Carbon storage from building components

As the need to both mitigate against climate change and adapt to climate change-related impacts becomes more pressing, policy-makers, industry and other stakeholders are looking for innovative approaches to significantly reduce the operational and embodied greenhouse gas (GHG) emissions from buildings. More extensive and innovative use of wood and other biobased materials as a substitute to high-carbon footprint products is a potential solution to meet these dual objectives.

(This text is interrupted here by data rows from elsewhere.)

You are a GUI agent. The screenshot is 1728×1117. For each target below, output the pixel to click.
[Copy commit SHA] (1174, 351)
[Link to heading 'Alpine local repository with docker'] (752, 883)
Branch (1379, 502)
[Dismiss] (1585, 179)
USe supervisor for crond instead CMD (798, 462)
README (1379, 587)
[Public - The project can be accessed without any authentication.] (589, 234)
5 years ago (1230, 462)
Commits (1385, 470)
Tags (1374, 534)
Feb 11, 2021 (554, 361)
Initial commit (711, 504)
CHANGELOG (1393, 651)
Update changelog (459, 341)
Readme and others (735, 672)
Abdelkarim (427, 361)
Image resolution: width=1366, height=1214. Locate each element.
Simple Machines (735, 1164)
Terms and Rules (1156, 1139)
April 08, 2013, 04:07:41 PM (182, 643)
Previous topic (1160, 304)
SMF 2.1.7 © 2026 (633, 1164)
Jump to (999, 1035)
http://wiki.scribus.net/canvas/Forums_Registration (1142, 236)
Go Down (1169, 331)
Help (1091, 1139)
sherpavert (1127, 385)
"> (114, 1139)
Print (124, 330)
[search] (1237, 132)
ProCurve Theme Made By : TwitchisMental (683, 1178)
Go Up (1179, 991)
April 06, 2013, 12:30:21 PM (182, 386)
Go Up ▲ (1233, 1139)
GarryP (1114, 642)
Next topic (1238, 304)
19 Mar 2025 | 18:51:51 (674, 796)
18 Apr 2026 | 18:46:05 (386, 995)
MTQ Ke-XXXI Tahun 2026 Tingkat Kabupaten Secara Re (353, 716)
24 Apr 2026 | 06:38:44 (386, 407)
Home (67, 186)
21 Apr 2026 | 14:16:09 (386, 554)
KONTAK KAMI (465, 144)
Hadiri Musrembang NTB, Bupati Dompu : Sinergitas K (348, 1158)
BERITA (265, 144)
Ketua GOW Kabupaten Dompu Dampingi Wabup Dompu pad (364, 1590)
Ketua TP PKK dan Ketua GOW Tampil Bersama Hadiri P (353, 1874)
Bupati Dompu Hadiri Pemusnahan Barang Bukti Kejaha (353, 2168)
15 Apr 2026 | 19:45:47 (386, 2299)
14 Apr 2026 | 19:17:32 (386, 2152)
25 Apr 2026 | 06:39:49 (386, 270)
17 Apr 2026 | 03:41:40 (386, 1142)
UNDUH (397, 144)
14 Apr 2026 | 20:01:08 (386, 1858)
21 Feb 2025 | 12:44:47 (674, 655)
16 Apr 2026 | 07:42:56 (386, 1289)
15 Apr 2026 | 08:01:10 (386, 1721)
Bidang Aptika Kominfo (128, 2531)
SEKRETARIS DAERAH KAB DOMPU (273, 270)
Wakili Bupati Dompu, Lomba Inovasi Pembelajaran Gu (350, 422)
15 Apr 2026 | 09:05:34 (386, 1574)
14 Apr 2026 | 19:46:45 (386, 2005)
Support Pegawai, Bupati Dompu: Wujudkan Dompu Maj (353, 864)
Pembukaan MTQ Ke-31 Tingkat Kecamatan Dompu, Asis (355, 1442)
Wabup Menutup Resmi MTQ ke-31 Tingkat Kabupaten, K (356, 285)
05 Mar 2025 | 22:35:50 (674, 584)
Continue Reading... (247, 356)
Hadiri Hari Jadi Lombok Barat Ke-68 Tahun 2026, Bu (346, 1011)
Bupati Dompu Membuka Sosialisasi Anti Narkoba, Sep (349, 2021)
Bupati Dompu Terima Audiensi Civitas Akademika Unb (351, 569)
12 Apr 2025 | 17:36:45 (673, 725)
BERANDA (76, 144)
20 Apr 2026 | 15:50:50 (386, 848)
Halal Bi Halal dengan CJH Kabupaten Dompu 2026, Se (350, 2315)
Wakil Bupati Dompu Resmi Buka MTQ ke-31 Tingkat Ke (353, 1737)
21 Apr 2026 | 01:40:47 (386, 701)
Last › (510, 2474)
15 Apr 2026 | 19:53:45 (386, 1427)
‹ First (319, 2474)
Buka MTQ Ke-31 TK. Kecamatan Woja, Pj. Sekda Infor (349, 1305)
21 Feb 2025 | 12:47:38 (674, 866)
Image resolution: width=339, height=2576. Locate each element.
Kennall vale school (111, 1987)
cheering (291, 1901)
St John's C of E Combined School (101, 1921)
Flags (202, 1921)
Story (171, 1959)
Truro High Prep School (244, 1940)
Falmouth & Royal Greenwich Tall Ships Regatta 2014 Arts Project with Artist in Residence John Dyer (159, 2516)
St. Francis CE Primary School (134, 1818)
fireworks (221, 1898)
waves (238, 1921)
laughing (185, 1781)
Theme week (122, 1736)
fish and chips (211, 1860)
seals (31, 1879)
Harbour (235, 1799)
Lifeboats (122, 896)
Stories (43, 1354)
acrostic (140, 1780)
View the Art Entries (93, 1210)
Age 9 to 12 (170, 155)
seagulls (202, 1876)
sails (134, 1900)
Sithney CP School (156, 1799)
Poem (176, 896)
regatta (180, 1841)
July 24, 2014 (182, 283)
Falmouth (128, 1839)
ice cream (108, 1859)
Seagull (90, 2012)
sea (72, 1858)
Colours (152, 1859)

The research project objective is to identify innovative wood and bio-based solutions in modular construction at the building component level that enhances performance and contribute to whole life carbon reduction in new and existing buildings. The innovative solution should consider functional equivalence across a range of performance criteria, including embodied energy and embodied carbon. The solutions must be scaleable to have an impact across the building stock, enabling long-term carbon storage in support of net-zero-carbon buildings. The PhD student will investigate the impact of system boundaries between the building and the forest activities using LCA and other tools. The LCA method and biogenic carbon traceability tools to assess the suitability of potential solutions to meet the carbon reduction targets must be compatible with Building Information Modelling (BIM) software, enable international comparison of results and facilitate eventual applications in practice and policy development.

The project is linked to the new IEA EBC Annex 89: Ways to implement net-zero whole life carbon buildings. Co-supervised by Prof Greg Foliente at the University of Melbourne in Australia who is also part of the IEA EBC Annex 89 leadership team, as an external supervisor, the PhD student will take part in the collaborative meeting and activities of the Annex.